Le lendemain matin, j’ai appelé Jack. Mes mains tremblaient tandis que je composais le numéro, chaque sonnerie semblait durer une éternité. Finalement, il a répondu.
« Jack, c’est moi », ai-je dit en essayant de garder une voix calme. « Il faut qu’on parle. »
Il a soupiré. « Emily, je ne sais pas si je devrais le faire. »
« Écoute-moi, insista-je, luttant pour que ma voix ne tremble pas. Il n’y avait pas de voyant, Jack. Ta mère a tout inventé. »
Il y eut un long silence. Puis il prit la parole, d’une voix calme mais dédaigneuse. « Emily, je n’y crois pas. Ma mère n’aurait pas inventé quelque chose d’aussi grave. »
« Elle l’a fait, Jack », dis-je, la colère montant en moi. « Elle l’a avoué à Carol. Beth l’a entendue. Elle t’a menti parce qu’elle avait peur de te perdre. »

Il ricana, d’un rire sec et douloureux. « Écoute, Em, ce devin avait raison avant. Tu ne la connais pas comme moi.
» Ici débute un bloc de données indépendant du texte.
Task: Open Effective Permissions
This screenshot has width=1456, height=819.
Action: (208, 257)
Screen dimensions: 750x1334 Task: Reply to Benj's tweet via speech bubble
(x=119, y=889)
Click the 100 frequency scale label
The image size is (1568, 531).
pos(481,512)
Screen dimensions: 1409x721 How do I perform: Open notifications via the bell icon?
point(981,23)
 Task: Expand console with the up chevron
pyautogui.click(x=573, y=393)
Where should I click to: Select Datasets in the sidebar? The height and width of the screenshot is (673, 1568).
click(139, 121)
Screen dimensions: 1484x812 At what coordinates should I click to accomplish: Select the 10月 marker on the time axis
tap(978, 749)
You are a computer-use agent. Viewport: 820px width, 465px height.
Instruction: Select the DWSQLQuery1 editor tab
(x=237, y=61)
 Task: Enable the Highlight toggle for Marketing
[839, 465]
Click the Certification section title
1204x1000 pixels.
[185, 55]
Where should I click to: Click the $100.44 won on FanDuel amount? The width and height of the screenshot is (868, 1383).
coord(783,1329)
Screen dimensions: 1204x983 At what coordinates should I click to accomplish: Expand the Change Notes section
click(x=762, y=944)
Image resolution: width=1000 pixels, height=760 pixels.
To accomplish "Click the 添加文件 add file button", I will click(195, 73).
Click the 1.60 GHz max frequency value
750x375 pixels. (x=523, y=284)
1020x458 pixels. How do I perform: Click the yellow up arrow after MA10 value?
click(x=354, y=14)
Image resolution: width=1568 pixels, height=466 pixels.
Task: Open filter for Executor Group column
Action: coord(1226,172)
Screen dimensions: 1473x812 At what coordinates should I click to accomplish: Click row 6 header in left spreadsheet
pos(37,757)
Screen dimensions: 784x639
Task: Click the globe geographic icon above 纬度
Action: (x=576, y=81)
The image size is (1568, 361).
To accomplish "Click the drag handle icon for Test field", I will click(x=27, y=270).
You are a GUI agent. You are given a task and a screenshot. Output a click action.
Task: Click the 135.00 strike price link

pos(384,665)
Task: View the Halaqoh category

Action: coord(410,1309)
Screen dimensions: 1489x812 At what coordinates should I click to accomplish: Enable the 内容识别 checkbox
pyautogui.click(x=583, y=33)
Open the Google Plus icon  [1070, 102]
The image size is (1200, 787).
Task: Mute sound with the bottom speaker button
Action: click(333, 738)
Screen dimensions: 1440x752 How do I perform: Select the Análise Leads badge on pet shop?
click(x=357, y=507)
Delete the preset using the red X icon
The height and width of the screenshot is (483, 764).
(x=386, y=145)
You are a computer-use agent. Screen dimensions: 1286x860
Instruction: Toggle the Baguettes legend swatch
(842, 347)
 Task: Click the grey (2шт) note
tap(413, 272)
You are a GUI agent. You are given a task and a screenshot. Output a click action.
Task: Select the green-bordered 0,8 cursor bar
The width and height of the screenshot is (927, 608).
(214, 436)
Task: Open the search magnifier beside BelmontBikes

Ma mère ne mentirait pas à ce sujet. »
Mon cœur se serra, mais je me forçai à continuer. « Jack, réfléchis, s’il te plaît. Pourquoi devrais-je mentir ? C’est ta famille, tes filles. Comment peux-tu les abandonner pour une chose pareille ? »
Il n’a pas répondu, et j’ai finalement entendu son soupir. « Je suis désolé, Emily. Je ne peux pas faire ça. »
La ligne a été coupée. J’ai fixé le téléphone, réalisant qu’il avait fait son choix. Il était parti.
Au cours des semaines qui ont suivi, j’ai essayé de m’adapter à ma nouvelle vie de mère célibataire. Chaque jour était un combat : les tétées, les couches, et ma propre tristesse face à la vie que j’avais imaginée avec Jack.
Mais petit à petit, tout a commencé à changer. Mes amis et ma famille sont venus m’aider, m’apportant à manger et gardant les enfants pour que je puisse me reposer. Et à travers tout cela, mon amour pour Sophie, Lily et Grace n’a fait que grandir. Chaque sourire, chaque petit mot ou chaque petite main agrippée à mon doigt me remplissait d’une joie qui effaçait presque la douleur causée par l’absence de Jack.
Quelques semaines plus tard, quelqu’un a frappé à ma porte. J’ai ouvert et j’ai trouvé la mère de Jack devant moi. Son visage était pâle, ses yeux remplis de regret.

« Emily », commença-t-elle, la voix tremblante. « Je… je ne voulais pas que tout se passe comme ça. »
Je croisai les bras, essayant de rester calme. « Tu lui as menti. Tu l’as convaincu que ses propres enfants étaient une malédiction. »
Les larmes lui montèrent aux yeux, elle acquiesça. « J’avais peur, Emily. Je pensais… je pensais qu’il m’oublierait s’il avait toi et les filles. Je n’ai jamais pensé qu’il partirait vraiment. »
Ma colère s’est un peu apaisée, mais juste un peu. « Ta peur a détruit ma famille. »
Elle a baissé les yeux, le visage déformé par la douleur. « Je sais. Et j’en suis vraiment, vraiment désolée. »
Je l’ai regardée pendant quelques secondes, mais mon esprit était déjà concentré sur mes filles qui dormaient dans l’autre pièce. « Je n’ai plus rien à te dire. »
Elle est partie et j’ai fermé la porte, ressentant un étrange mélange de soulagement et de tristesse.

Un an plus tard, Jack s’est présenté à ma porte, ressemblant à un fantôme de l’homme que j’avais autrefois aimé. Il m’a suppliée, disant qu’il avait enfin compris son erreur et qu’il voulait revenir, être avec nous et redevenir une famille.
Mais maintenant, je savais mieux. Je l’ai regardé droit dans les yeux et j’ai secoué la tête. « J’ai déjà une famille, Jack. Tu n’étais pas là quand nous avions besoin de toi. Je n’ai pas besoin de toi maintenant. »
En fermant la porte, j’ai senti un poids m’être enlevé. Après tout, ce n’est pas moi ni nos filles qui avons détruit sa vie. Il l’a fait lui-même.